As Allison Amend's A Nearly Perfect Copy opens in 2007, the art market is on fire, and Elmira "Elm" Howells is the pre-20th-century acquisitions and authentication expert at Tinsley, a small New York auction house founded by her great-grandfather. Her boss (who is also her cousin) is unhappy with her division's sales, though; two years after the death of her son, Ronan, in the South Asian tsunami, Elm is still reeling. Meanwhile, Gabriel Connois, the great-great-grandson of a critically admired minor impressionist artist, is living in a Paris hostel. His original artwork finds no market, but an antiquities broker pays cash for his accomplished sketches, on period-appropriate paper, in the manner of his ancestor's studio.
When Elm contracts with a French human cloning firm in hopes of a successful embryo implant of Ronan's DNA, her need for financial resources leads her to the Paris broker peddling Gabriel's forgeries. She knows they are suspect, but her need trumps her professional integrity. In the convergent paths of these two troubled lives, Amend builds a story of international intrigue and personal dissolution set against the shaky infrastructure of the frenzied, often opaque, pre-Great Recession art market.

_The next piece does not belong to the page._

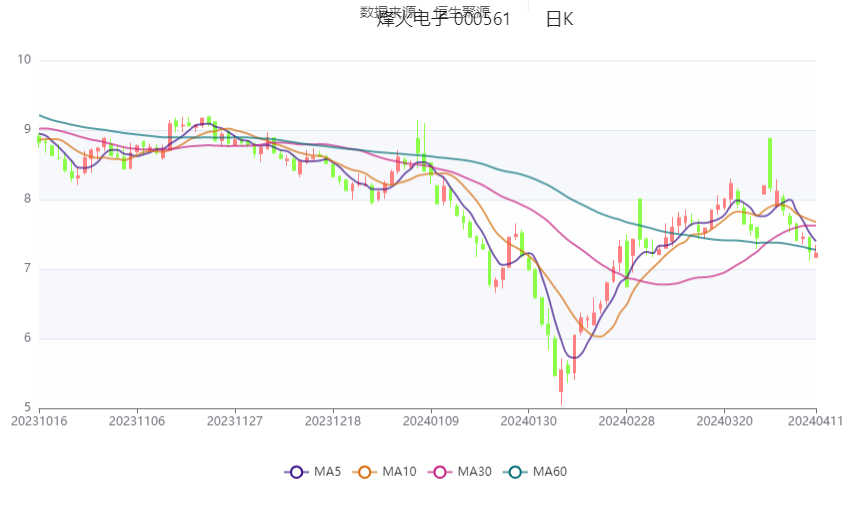850x518 pixels.
Task: Toggle the MA60 teal legend circle icon
Action: [x=516, y=471]
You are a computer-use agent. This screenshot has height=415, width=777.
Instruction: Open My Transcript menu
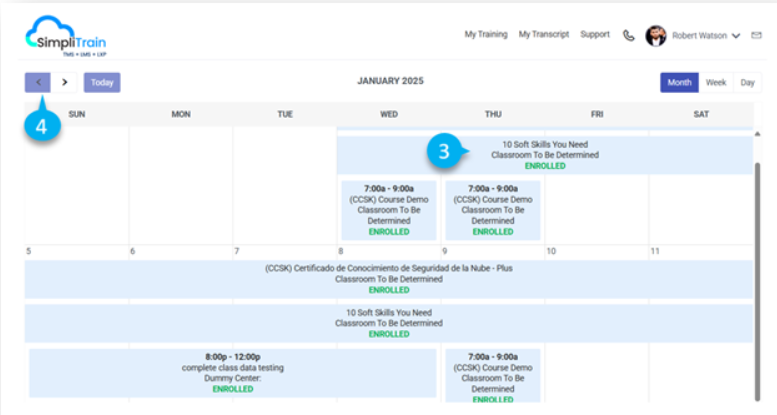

Even as an art insider, Amend (author of the story collection Things That Pass for Love and the novel Stations West), notes, "Elm often felt like she was working inside a burlap sack--light filtered in, but not enough to see by." Though it's driven by a somewhat farfetched plot, A Nearly Perfect Copy adeptly explores the ways in which deception often masks the authentic in desperate pursuit of personal ambition--whether financial, artistic or familial. --Bruce Jacobs, founding partner, Watermark Books & Cafe, Wichita, Kan.